«Cuando uno piensa que en las mañas y los trucos en los procesos electorales ya se ha tocado fondo, el gobernador de Tamaulipas, Francisco García Cabeza de Vaca, muestra a propios y extraños que siempre se pueden hacer las cosas peor.
Veamos.
Primero. El diccionario de la lengua española de la Real Academia define congruencia como: “Conveniencia, coherencia, relación lógica”. El gobernador de Tamaulipas, Francisco García Cabeza de Vaca, es un hombre congruente. Ya como coordinador de facto de la campaña de su candidato César “El Truco” Verástegui, viola las disposiciones jurídicas al intervenir indebidamente en el proceso electoral en marcha.
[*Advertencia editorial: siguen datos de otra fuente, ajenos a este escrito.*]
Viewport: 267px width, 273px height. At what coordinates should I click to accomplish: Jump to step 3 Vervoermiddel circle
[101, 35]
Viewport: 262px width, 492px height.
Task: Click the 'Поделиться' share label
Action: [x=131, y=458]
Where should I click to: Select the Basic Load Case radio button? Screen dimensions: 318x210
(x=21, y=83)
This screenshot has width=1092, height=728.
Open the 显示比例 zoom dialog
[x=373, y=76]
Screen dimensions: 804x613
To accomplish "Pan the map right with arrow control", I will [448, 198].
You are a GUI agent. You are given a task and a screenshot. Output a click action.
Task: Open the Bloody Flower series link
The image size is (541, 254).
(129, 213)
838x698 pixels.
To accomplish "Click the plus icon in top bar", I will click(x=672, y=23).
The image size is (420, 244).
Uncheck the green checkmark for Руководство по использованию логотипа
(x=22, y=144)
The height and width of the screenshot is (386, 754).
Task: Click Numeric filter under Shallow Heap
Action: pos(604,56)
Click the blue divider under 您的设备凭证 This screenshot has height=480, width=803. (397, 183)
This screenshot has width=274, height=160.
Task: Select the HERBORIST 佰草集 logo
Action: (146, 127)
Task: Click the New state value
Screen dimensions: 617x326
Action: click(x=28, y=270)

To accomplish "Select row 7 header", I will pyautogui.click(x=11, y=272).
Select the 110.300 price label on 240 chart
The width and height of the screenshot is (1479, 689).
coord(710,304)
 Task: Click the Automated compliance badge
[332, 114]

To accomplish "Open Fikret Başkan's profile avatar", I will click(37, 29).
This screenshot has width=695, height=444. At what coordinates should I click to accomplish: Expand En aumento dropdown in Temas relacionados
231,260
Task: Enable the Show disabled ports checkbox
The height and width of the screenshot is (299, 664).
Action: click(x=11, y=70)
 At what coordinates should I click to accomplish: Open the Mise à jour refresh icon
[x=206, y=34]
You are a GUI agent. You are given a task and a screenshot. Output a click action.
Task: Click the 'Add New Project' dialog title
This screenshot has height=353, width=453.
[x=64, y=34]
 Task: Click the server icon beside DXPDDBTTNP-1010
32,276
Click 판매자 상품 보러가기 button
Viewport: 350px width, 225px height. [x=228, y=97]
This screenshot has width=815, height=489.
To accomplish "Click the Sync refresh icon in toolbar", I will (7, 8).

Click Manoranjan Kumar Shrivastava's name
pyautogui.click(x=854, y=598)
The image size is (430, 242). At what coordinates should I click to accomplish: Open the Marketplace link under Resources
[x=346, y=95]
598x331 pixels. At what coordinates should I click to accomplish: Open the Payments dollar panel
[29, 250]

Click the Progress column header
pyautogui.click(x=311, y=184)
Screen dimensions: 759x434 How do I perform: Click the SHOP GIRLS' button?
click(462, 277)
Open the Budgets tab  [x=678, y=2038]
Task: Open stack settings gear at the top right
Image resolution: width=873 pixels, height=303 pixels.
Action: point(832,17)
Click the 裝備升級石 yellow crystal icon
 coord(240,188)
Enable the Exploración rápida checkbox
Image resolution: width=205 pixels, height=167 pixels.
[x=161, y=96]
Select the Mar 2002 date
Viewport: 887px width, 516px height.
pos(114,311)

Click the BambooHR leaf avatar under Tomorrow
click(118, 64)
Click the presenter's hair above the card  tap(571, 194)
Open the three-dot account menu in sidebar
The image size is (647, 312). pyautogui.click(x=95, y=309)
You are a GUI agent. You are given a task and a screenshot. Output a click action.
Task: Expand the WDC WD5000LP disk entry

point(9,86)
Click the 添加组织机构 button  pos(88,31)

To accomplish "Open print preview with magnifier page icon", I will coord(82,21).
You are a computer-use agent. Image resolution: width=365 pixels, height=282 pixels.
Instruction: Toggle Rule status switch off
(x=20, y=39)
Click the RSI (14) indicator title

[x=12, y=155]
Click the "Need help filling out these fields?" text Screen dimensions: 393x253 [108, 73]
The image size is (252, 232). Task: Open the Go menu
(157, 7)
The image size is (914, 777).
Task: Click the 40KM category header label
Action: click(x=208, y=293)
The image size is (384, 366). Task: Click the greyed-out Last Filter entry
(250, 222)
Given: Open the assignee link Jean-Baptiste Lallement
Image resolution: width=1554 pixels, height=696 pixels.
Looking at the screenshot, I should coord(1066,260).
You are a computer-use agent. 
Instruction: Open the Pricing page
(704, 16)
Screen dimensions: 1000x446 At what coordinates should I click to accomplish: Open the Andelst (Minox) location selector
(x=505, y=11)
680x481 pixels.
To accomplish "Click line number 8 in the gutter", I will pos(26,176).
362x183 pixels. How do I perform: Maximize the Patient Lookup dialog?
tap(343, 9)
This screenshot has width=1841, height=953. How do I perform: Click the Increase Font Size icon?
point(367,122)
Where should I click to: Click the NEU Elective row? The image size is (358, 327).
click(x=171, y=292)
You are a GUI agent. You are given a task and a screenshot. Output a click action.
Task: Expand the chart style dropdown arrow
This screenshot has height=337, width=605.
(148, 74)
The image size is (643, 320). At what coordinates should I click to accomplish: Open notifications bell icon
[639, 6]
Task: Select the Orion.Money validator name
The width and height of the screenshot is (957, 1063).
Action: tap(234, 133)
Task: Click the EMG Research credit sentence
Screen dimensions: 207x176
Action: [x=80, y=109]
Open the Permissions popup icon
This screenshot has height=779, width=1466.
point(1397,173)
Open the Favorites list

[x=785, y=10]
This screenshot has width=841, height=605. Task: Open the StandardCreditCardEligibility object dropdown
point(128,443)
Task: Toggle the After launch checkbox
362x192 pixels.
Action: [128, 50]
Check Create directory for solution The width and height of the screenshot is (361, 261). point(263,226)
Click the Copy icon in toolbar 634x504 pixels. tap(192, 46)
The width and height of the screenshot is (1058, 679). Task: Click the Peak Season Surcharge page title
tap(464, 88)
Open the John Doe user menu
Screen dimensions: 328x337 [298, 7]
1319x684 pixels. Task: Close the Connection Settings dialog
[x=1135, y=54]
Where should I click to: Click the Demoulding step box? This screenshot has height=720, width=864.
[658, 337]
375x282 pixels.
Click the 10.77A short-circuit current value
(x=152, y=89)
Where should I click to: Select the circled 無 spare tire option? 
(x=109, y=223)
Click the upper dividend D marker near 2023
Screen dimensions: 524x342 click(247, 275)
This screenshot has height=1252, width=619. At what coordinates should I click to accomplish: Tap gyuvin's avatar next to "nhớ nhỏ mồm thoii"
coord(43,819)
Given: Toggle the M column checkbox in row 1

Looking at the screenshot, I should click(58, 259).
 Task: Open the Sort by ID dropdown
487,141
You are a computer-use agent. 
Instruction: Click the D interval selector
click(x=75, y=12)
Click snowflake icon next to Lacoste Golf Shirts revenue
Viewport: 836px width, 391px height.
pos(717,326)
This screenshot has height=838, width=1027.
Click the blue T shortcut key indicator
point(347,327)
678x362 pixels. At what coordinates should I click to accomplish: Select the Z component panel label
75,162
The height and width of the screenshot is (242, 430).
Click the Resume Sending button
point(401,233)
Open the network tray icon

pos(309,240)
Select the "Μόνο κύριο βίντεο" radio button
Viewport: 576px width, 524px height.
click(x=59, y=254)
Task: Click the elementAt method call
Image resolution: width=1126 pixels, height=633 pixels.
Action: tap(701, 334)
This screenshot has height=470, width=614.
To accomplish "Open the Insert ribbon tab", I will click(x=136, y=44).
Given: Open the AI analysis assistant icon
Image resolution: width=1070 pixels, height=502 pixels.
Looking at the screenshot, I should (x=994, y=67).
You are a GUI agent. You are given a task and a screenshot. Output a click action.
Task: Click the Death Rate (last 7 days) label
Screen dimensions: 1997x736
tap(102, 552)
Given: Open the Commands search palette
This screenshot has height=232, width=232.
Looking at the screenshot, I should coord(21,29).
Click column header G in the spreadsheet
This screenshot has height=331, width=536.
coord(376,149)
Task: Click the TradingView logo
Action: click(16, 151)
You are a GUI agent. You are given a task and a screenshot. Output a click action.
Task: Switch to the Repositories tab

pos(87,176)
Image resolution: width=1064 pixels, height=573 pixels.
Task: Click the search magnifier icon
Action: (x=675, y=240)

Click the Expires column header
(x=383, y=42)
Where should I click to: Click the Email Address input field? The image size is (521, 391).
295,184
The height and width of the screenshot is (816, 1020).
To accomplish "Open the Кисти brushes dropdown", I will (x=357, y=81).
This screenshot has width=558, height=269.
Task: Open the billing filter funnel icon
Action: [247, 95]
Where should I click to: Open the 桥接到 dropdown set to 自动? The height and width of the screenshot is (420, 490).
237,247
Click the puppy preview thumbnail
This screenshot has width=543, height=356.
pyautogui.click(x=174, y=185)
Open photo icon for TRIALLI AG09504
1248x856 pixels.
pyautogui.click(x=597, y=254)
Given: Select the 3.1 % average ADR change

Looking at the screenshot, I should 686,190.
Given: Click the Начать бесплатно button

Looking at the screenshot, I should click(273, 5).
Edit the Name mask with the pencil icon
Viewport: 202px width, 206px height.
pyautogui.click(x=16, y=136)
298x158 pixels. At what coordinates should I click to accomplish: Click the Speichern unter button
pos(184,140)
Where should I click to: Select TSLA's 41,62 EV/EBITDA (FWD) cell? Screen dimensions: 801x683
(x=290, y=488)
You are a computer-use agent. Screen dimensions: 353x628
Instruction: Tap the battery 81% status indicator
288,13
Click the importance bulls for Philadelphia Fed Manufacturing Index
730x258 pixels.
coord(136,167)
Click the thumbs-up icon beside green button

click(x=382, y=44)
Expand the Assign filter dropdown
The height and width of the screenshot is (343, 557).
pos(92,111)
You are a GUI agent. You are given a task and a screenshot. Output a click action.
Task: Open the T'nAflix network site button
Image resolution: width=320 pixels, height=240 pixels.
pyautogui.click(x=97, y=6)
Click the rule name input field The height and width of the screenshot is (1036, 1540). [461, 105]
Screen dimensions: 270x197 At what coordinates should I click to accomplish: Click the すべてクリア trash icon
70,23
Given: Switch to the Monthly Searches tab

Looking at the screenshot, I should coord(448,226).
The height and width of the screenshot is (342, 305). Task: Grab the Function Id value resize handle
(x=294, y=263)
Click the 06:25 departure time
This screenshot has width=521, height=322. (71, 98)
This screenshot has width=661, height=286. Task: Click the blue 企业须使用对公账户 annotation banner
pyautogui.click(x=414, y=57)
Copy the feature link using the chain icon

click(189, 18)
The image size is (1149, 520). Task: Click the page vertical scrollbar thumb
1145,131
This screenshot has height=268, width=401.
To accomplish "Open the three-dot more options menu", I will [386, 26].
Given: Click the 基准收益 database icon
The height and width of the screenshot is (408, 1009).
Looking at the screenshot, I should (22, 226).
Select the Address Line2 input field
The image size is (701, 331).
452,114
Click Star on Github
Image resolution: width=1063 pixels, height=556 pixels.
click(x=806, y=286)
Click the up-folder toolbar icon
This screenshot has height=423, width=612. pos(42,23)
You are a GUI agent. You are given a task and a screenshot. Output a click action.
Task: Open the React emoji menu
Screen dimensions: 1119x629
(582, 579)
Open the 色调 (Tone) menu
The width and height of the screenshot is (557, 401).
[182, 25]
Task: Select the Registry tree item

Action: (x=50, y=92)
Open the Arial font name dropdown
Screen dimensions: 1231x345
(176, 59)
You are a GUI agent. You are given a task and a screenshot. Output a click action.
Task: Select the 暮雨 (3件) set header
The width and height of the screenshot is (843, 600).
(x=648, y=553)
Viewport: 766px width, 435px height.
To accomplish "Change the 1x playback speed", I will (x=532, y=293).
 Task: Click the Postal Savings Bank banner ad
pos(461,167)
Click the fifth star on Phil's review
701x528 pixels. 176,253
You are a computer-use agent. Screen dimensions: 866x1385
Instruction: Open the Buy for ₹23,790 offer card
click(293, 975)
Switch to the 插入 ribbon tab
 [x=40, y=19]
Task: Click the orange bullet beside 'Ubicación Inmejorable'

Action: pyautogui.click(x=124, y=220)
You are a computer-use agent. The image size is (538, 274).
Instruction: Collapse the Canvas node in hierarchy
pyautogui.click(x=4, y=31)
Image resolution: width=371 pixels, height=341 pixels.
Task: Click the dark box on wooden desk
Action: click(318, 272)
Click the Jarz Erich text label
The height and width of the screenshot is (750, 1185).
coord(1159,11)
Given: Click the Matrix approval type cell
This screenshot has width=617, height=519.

El cumplimiento de la ley no ha sido un imperativo de conducta de García Cabeza de Vaca desde muchísimo tiempo atrás. El 9 de febrero de 1986 participó en el robo de armas de fuego en McAllen, Texas, como lo revela el expediente 86/4632 de la oficina del sheriff de esa ciudad, donde al hoy todavía gobernador se le asignó el número de detenido 33696. De este incidente se han revelado sólo una foto y el gobernador de Tamaulipas justificó ante los medios que “todo fue un asunto de huercos” (jóvenes). Hay muchas cosas que se hacen durante la juventud. Pero hay límites dentro de aquello, incluso que no sea permisible. Pero con el gobernante tamaulipeco esas fronteras se desvanecen. ¿El robo de diversas armas es un asunto de “huercos” que debe ponerse como una conducta digna de ejemplo para la juventud?»: Ernesto Villanueva.